• _Screenshot grounding data_

--*--

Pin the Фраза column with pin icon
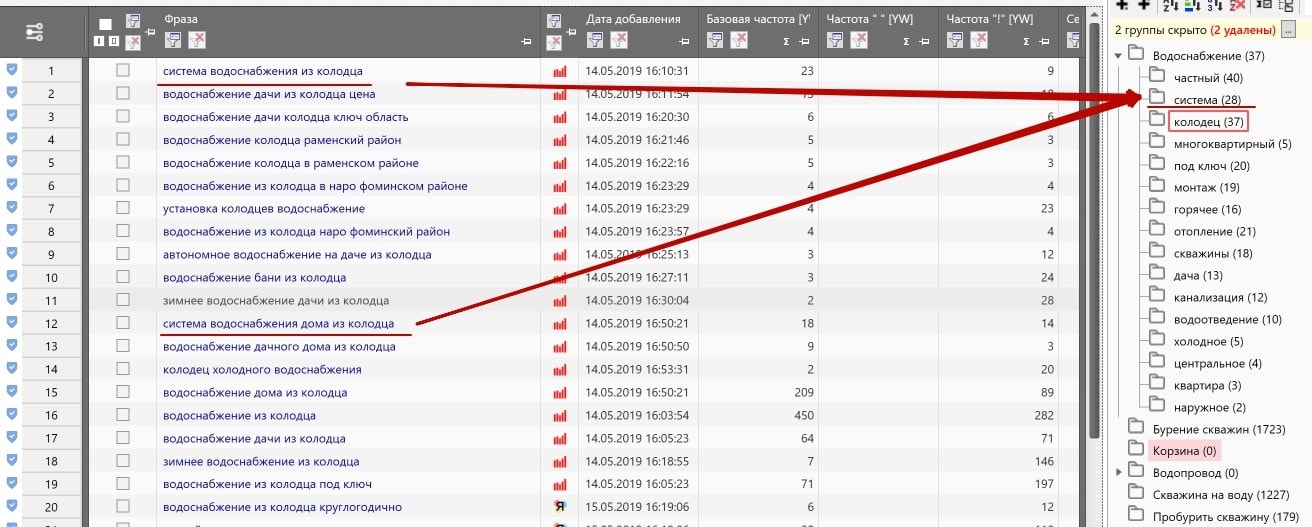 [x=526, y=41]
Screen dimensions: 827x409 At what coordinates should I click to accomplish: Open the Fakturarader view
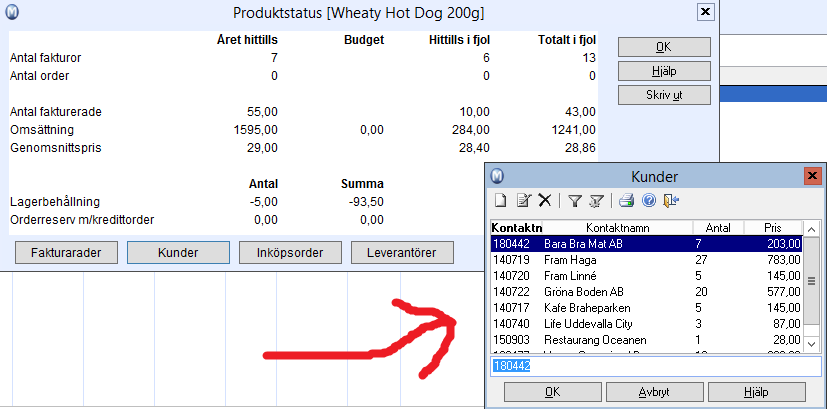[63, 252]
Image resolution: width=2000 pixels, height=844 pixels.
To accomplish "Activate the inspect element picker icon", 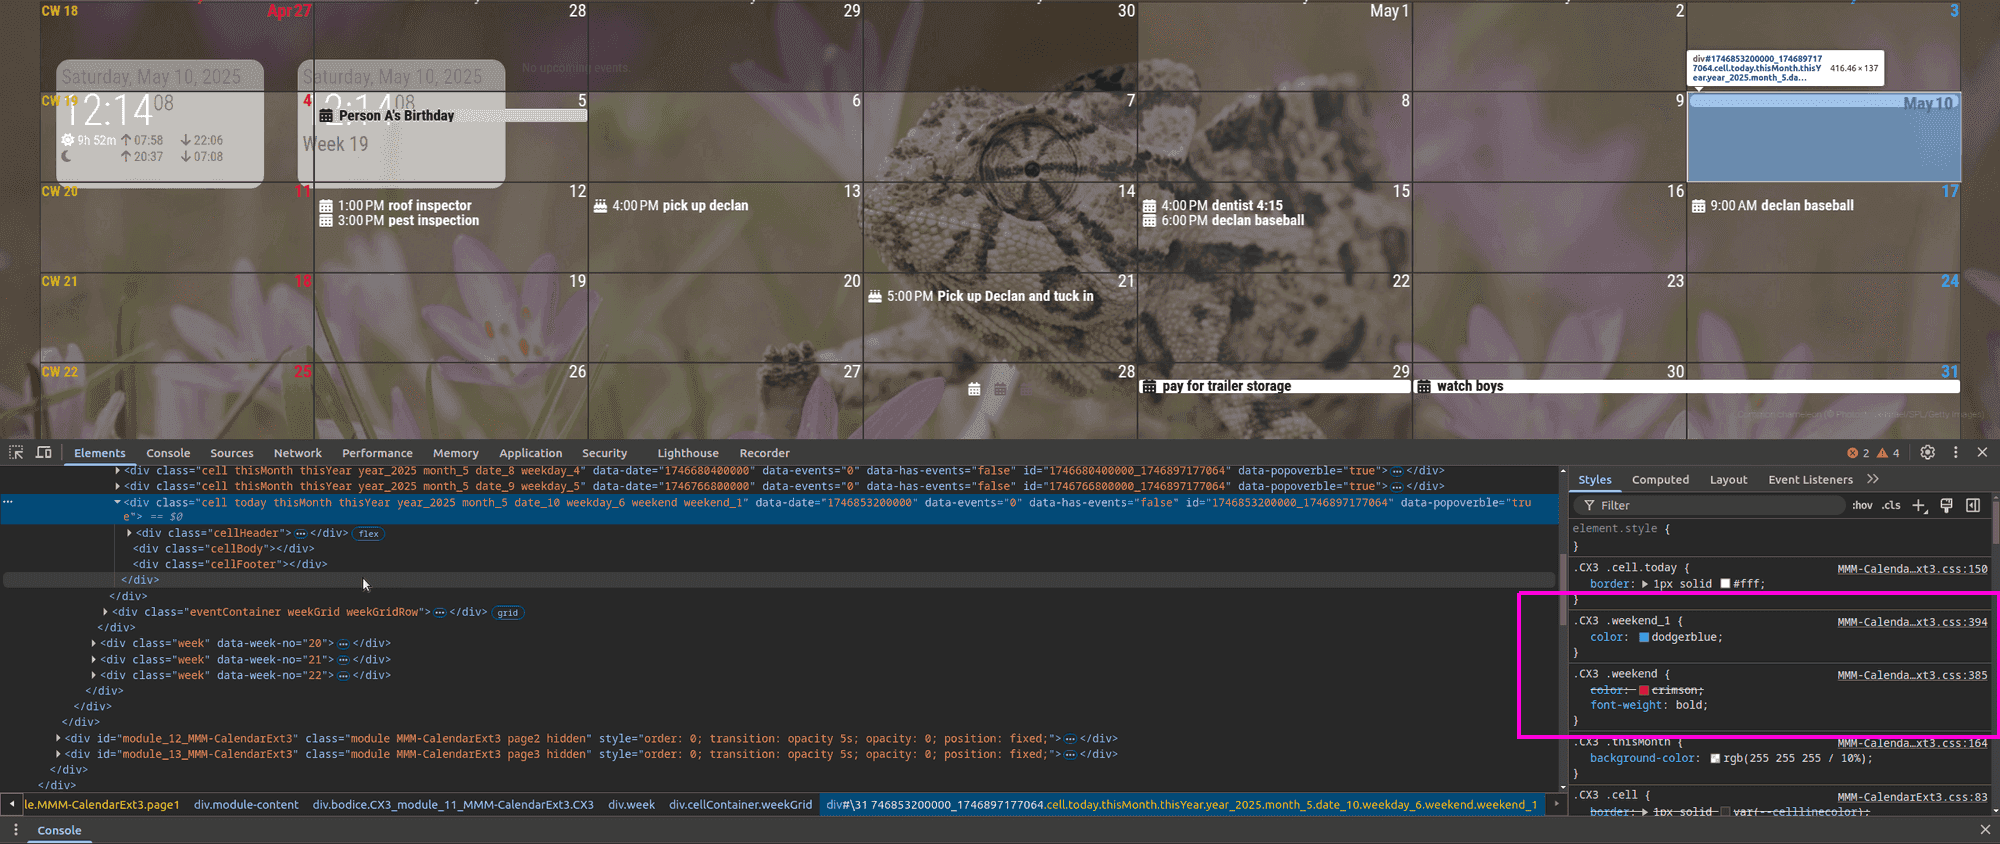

--*--

• _Problem to solve_
Exact repetition of each line above is expected; images are to be omitted.

• _Expected answer_
Pin the Фраза column with pin icon
 [x=526, y=41]
Screen dimensions: 827x409 At what coordinates should I click to accomplish: Open the Fakturarader view
[63, 252]
Image resolution: width=2000 pixels, height=844 pixels.
To accomplish "Activate the inspect element picker icon", 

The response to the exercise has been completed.